During the remainder of 2010/11, we need to review our approach to ‘change’, its scale and pace, and put in place new policies and approaches should they be required.
There are a number of issues that will need to be explored further. For example:
- How can we understand the difference between ‘can’t change’ and ‘won’t change’, and how we should continue to work with clients in each group? We don’t want to create new classes of excluded men and women.
- How should we position ourselves regarding choices and consequences? For example, with rents, should we only support move on if someone has no arrears, or no arrears for 3 or 6 months, etc.? This is a real client-centred approach where we treat them in the real world, not in some cotton-wool world.
- What can we expect, even demand, from clients when considering what is “for the greater good”?
How we do this must be left with individual services, but I am giving out a clear message that we need to increase the pace and scale of change. It is a message that should be welcomed by most, not least because the greater the change, and the sooner it happens, can only be good for our clients. BHT, its staff and supporters have a lot to be proud of, and we can be excited about the difference we will be making to the lives of our clients for the next 25 years.
Not a bad shift Mr Winter, not a bad shift. I may have completely disagreed with the line taken during the strike last year but this doesn’t stop me wishing you a happy birthday. Always yours Fraternally Mark Drayton, Branch Secretary Affinity Sutton Housing Unison
Hi Mark, many thanks for the good wishes. As for the strike last year, BHT has avoided reducing services and avoided redundancies that would have been necessary by now. I’m sure we can agree that the regrettable actions taken by BHT have led to a positive outcome as far as service delivery is concerned.
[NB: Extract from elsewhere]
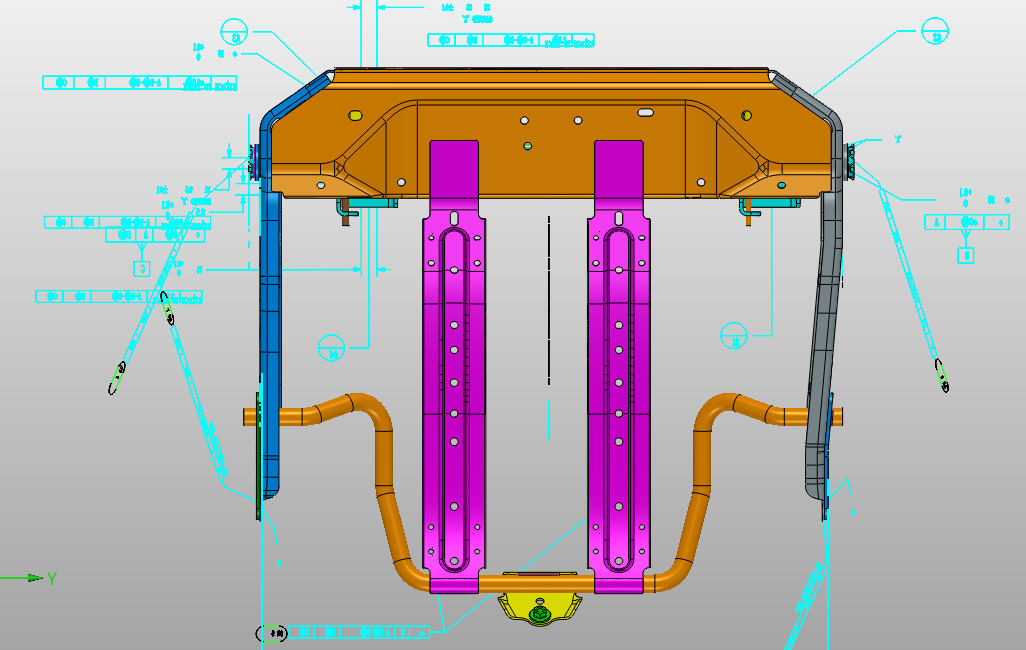Select the black dashed centerline between the rails
The height and width of the screenshot is (650, 1026).
[x=548, y=300]
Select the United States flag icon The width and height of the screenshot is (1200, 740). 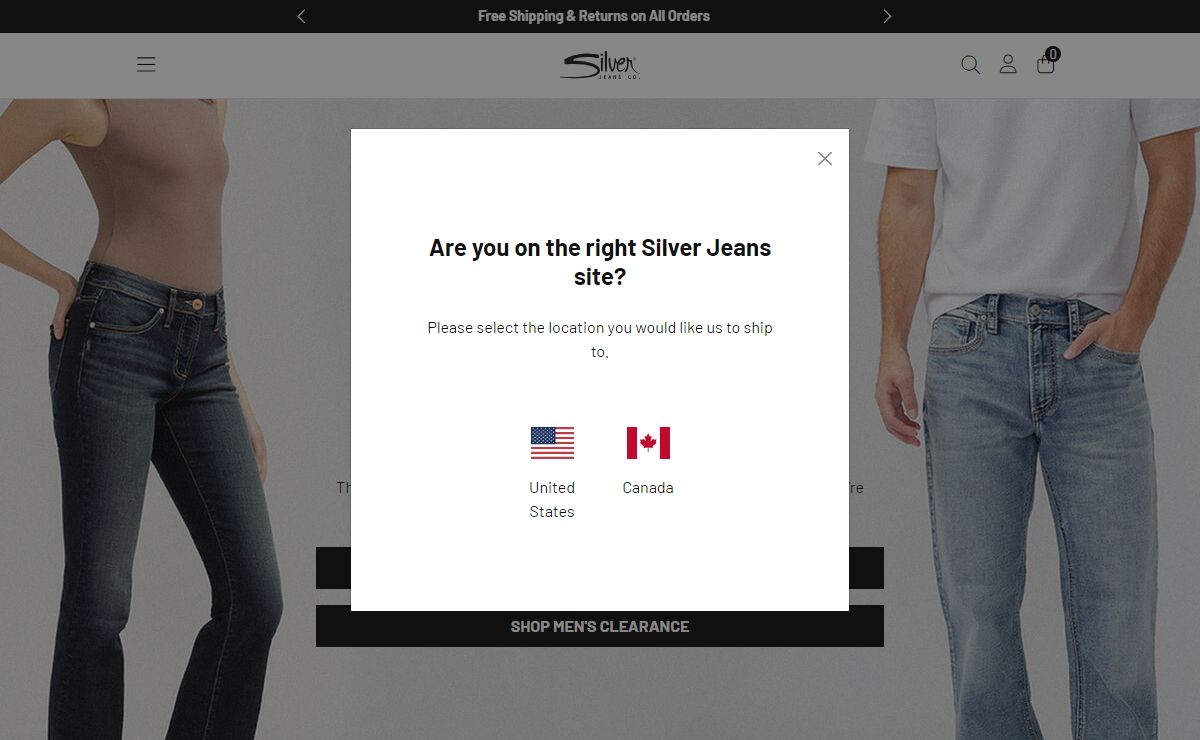click(x=552, y=443)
Kind regards, Andy
Congratulations on your 25 years, Andy!
I found your comments very thought-provoking and welcome the debate on what truly constitutes empowerment for vulnerable clients.
Best wishes
Sue
Interesting read in some uncertain times.
My own experience of the private sector began when I unwittingly moved into a Hoogstraten owned property in Hove in 85. I was shocked at the power he was allowed to have over peoples lives and conditions. Becoming one of his army of decorators in lieu of rent wasn’t a career high.
From there I moved to a Brighton Square where the landlord exerted more subtle intimidation of residents, including offering female tenants rent free months for “favours”.
I remain grateful to you for representing me when you served as Regency Ward councillor when he introduced a massive rent hike and refused to carry out repairs.
Other landlords were more pleasant and one even remains a friend but I remember vividly the anxiety of living on a low income in a brutal market.
I finally found a sustaining place to live in Two Piers Cooperative and the opportunity for real choice about how we lived and developed was inspiring.
Without draining private sector rents I was able to step into becoming an owner occupier but I hope I have retained some of that cooperative ethos in providing space for friends over the years who are “between homes” or have been chucked out by partners.
The private sector can be an economic trap and I still believe from my own experiences that encouraging shared and self sustaining homes is the way to go. Cameron says he has no problem with the cooperative idea and I hope he realises it’s a cost effective way of promoting the autonomy and self reliance he claims to espouse.
A marriage between mutualism and the personalisation agenda within the housing sector would be truly pioneering.